* START EXCERPT *

You will practice **exactly** the core operations from the lecture:
- `pd.read_csv`
- `head()` / `tail()`
- Row access with `iloc` (including slicing)
- Column access with `orders['column']`
- Series operations: `.mean()`, `.sum()`, `.unique()`

Dataset: **`retail_orders.csv`** (coffee shop sales)

**Columns:** `order_id, date, branch, item, size, quantity, unit_price, order_type, payment_method`


### Load the data

Use `pd.read_csv` and preview the first few rows.

In [13]:
import pandas as pd
orders = pd.read_csv('retail_orders.csv')
orders.head()

Unnamed: 0,order_id,date,branch,item,size,quantity,unit_price,order_type,payment_method
0,1001,2023-07-01,Riverside,Sandwich,S,1,4.5,dine-in,card
1,1002,2023-07-01,Riverside,Cappuccino,S,4,3.0,dine-in,card
2,1003,2023-07-01,City Centre,Tea,M,1,2.2,takeout,app
3,1004,2023-07-01,University,Latte,L,3,4.3,dine-in,app
4,1005,2023-07-01,City Centre,Tea,M,1,2.2,takeout,card


### Task 2.1 - Row and Column access
1. Show rows **5 to 9** (remember slicing excludes the end index).
2. Show every **10th** row starting at 0.
3. Show the **last row** using negative indexing with `iloc`.
4. Get the `quantity` column as a Series and show the first 8 values.
5. Get the **unique** values of `order_type`.

In [14]:
# TODO: 1 Rows 5 to 9


In [15]:
# TODO: 2 Every 10th row


In [16]:
# TODO: 3 Last row


In [17]:
# TODO: 4 Quantity first 8


In [18]:
# TODO: 5 Unique order_type


### Task 2.2 - Create a derived column
Create `total_price = quantity * unit_price` using simple arithmetic. Then preview with `head()`.

* END EXCERPT *

GOAL A: Which file does the pandas exercise load as its dataset?
GOAL B: Continue the pandas exercise on coffee shop sales from its last sentence.
The lines that come next are separate material.

* START RECORDED DATA *

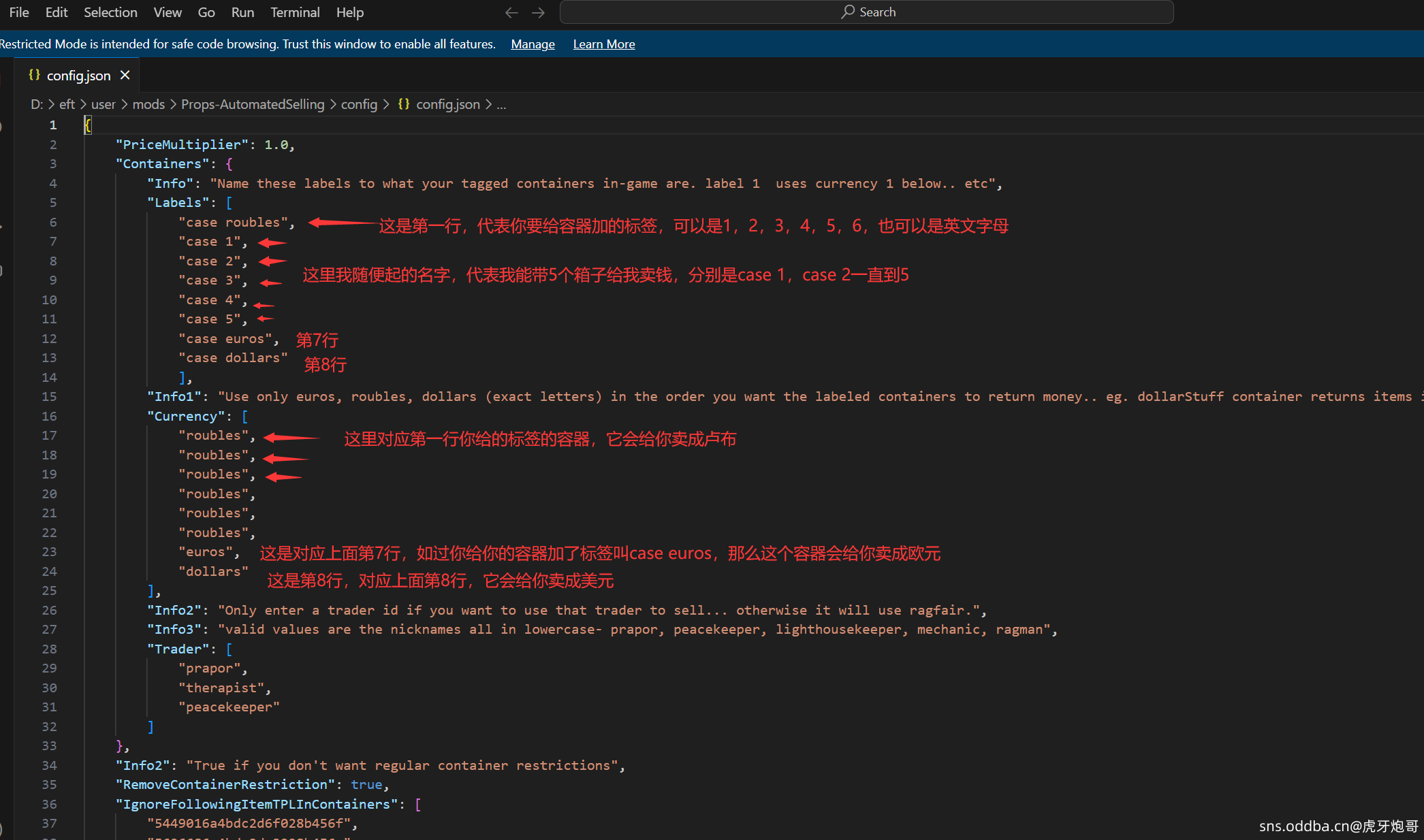Open the config folder breadcrumb dropdown
Viewport: 1424px width, 840px height.
[x=359, y=104]
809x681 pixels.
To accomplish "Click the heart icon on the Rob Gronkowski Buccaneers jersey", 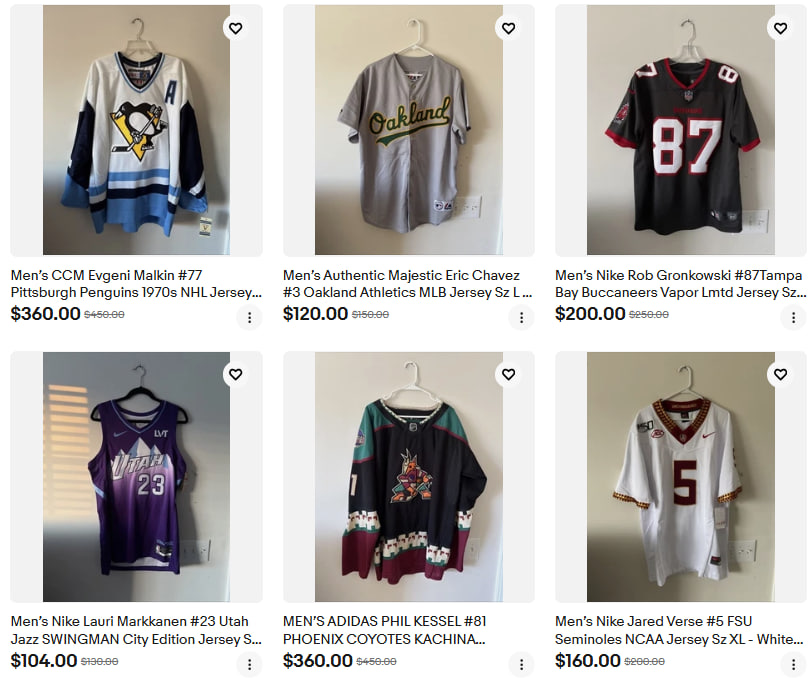I will pyautogui.click(x=781, y=28).
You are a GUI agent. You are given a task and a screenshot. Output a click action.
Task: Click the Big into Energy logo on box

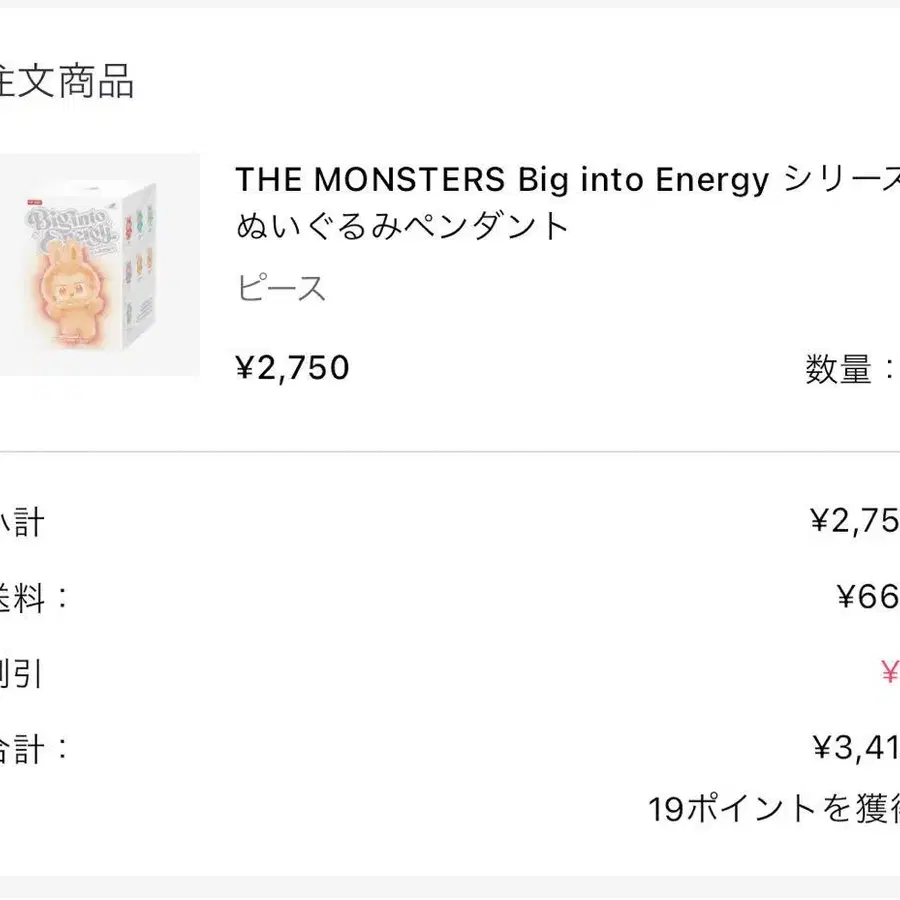coord(68,224)
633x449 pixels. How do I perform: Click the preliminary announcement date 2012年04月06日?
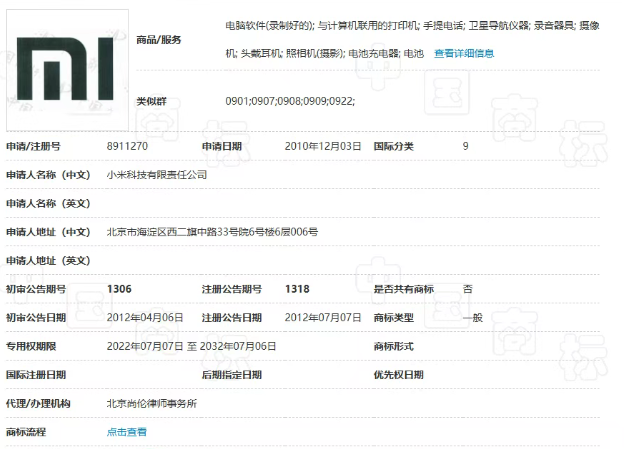tap(145, 317)
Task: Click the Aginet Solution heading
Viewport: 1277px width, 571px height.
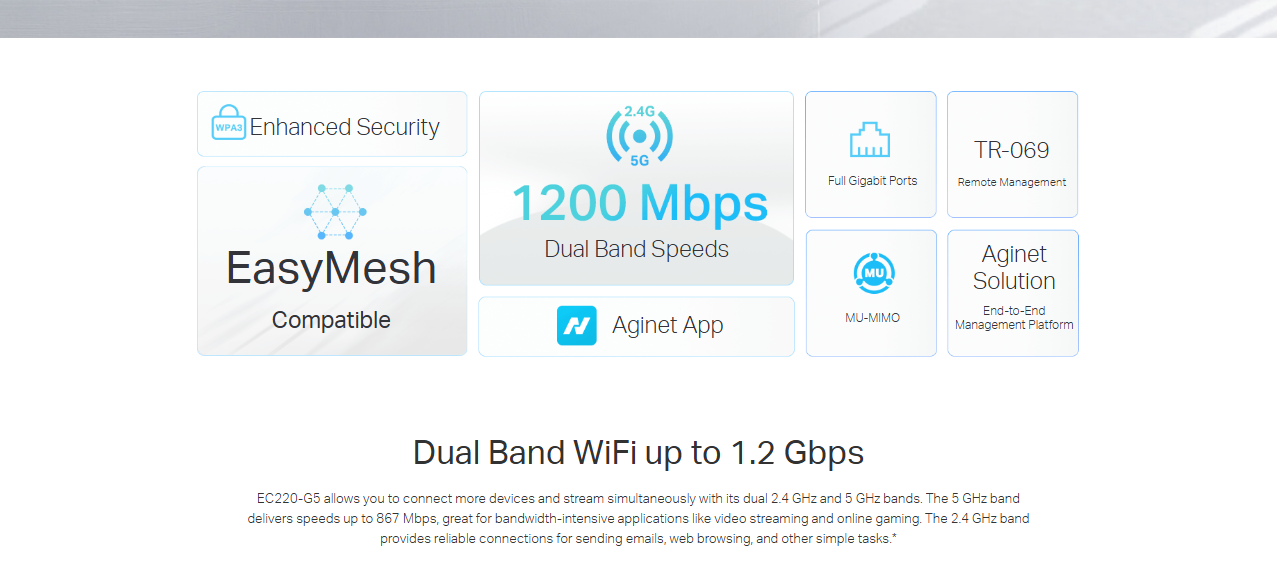Action: tap(1014, 268)
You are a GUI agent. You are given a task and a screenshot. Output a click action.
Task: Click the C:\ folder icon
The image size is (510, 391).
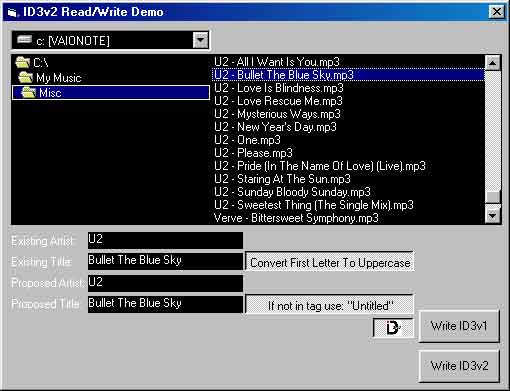coord(23,62)
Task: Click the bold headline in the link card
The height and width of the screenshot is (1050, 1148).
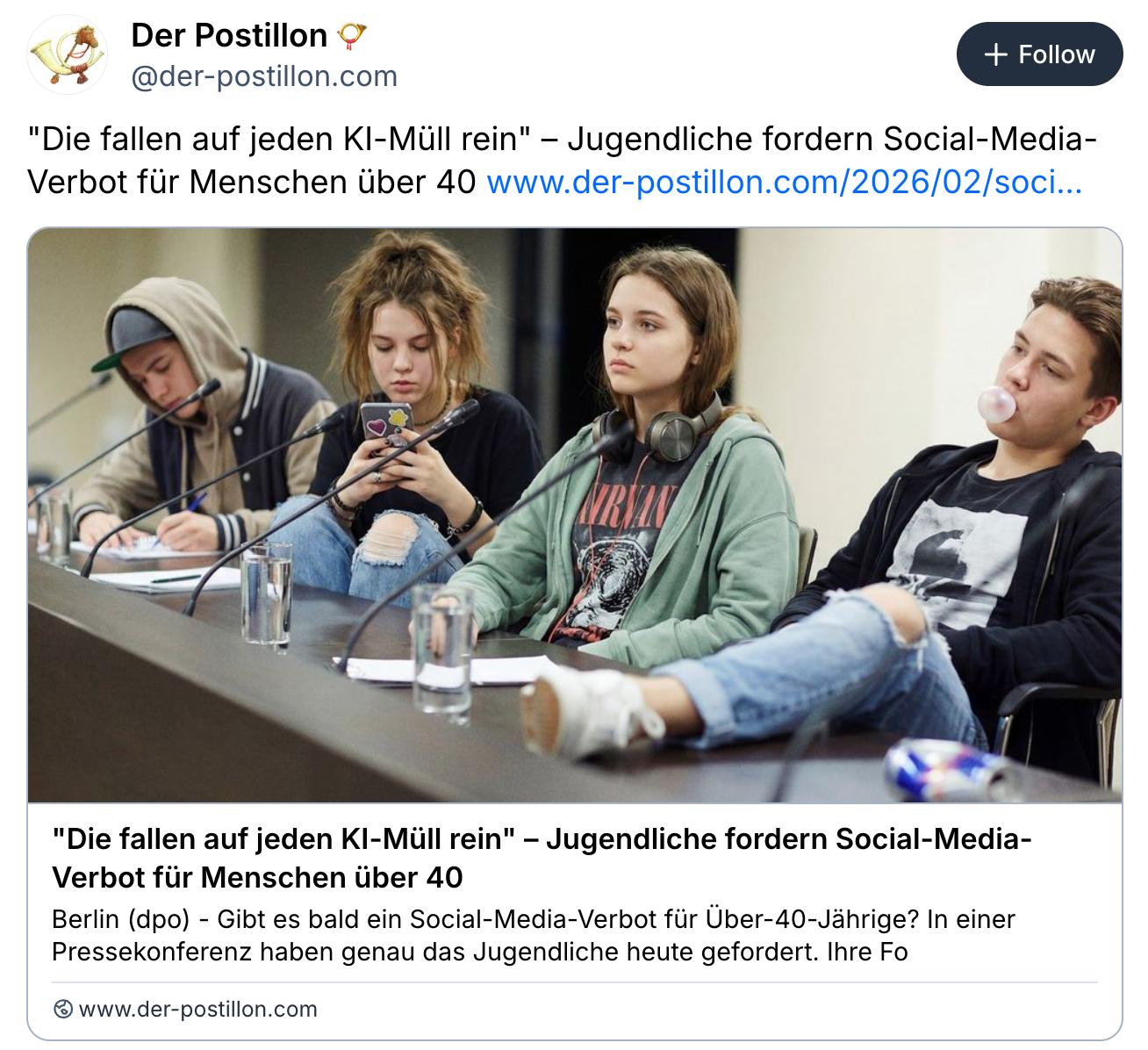Action: [542, 858]
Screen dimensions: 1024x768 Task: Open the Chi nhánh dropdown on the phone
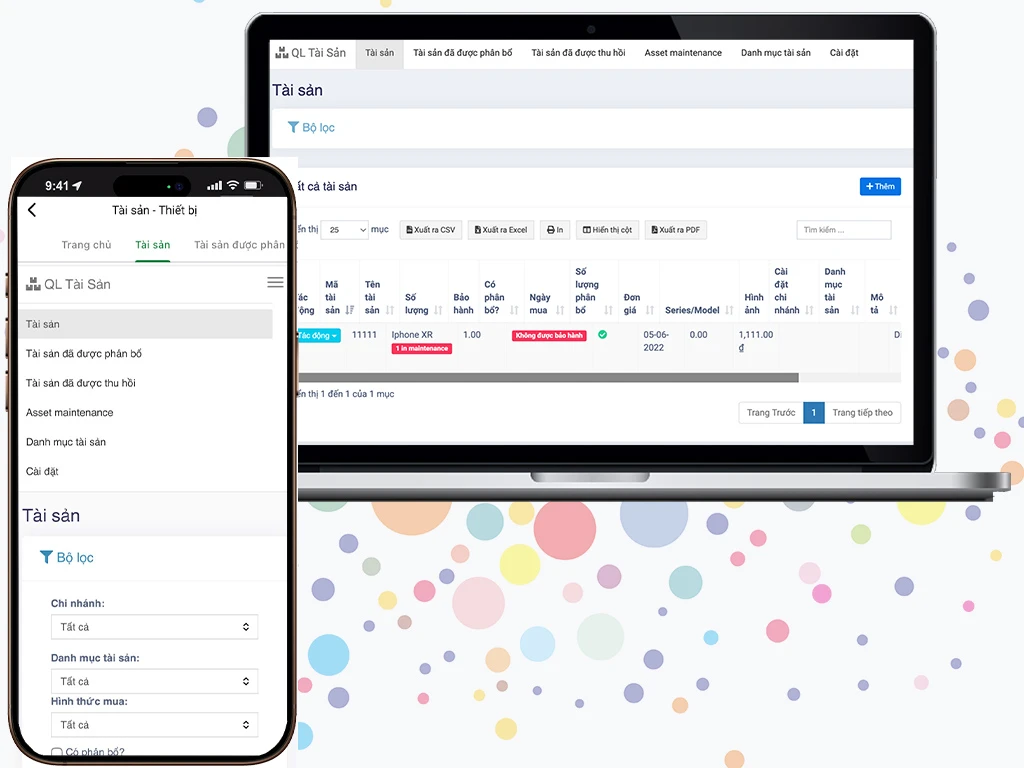tap(154, 627)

* END RECORDED DATA *

FINAL RESULT A: It loads `retail_orders.csv`, a file of coffee shop sales.

FINAL RESULT B:
In [19]:
# TODO: Create total_price column then preview


### Task 2.3 - Basic analyses using column selection and Series methods
Use `Boolean` filters inside []. Also use Series methods: `.sum()`/`.mean()`/`.unique()`:<br>
- **Total quantity** sold for the item `'Latte'` (e.g., `orders[orders['item'] == 'Latte']['quantity'].sum()`).<br>
    - `orders['item'] == 'Latte'`: This expression creates a Boolean Series (a list of True/False values), one per row.
    - `orders[orders['item'] == 'Latte']`: This uses Boolean indexing to filter the DataFrame, keeping only the rows where the condition is True.
    - `['quantity']`: From that filtered DataFrame, you now select just the 'quantity' column.
- **Average quantity** for orders with `order_type == 'takeout'`.<br>
- **Unique** items sold at the `'University'` branch.

**Windowed comparisons:** 
<br>
- For rows **0 – 24**, compute the **mean quantity**.<br>
- For rows **25 – 49**, compute the **mean quantity**.<br>
- Which window has the higher mean? 

In [20]:
# TODO: Total quantity for Latte 
orders[orders['item'] == 'Latte']['quantity'].sum()

np.int64(106)

In [21]:
# TODO: Mean quantity for takeout


In [22]:
# TODO: Unique items at University


In [23]:
# TODO: Compute window means and compare


### Task 2.4 - Total Quantity
Compute the **total quantity** for each of these items:
`['Latte', 'Espresso', 'Cappuccino']` by summing filtered Series.
Then figure out which of the three has the highest total.

**Instructions:**
- Write a function that: 
    - Takes the given DataFrame (`item_df`) containing an 'item' column.
    - Loops through each item name in that column.
    - Filters the main orders DataFrame to select only the rows where the 'item' matches.
    - Stores each result in a dictionary where the key is the item name and the value is its total quantity.
        - (*Hint*) Uses ['quantity'].sum() to compute the total quantity
    - Returns that dictionary.

In [24]:
# TODO: Write a function to compute totals and find the max
items = {'item': ['Latte','Espresso','Cappuccino']}
item_df = pd.DataFrame(items)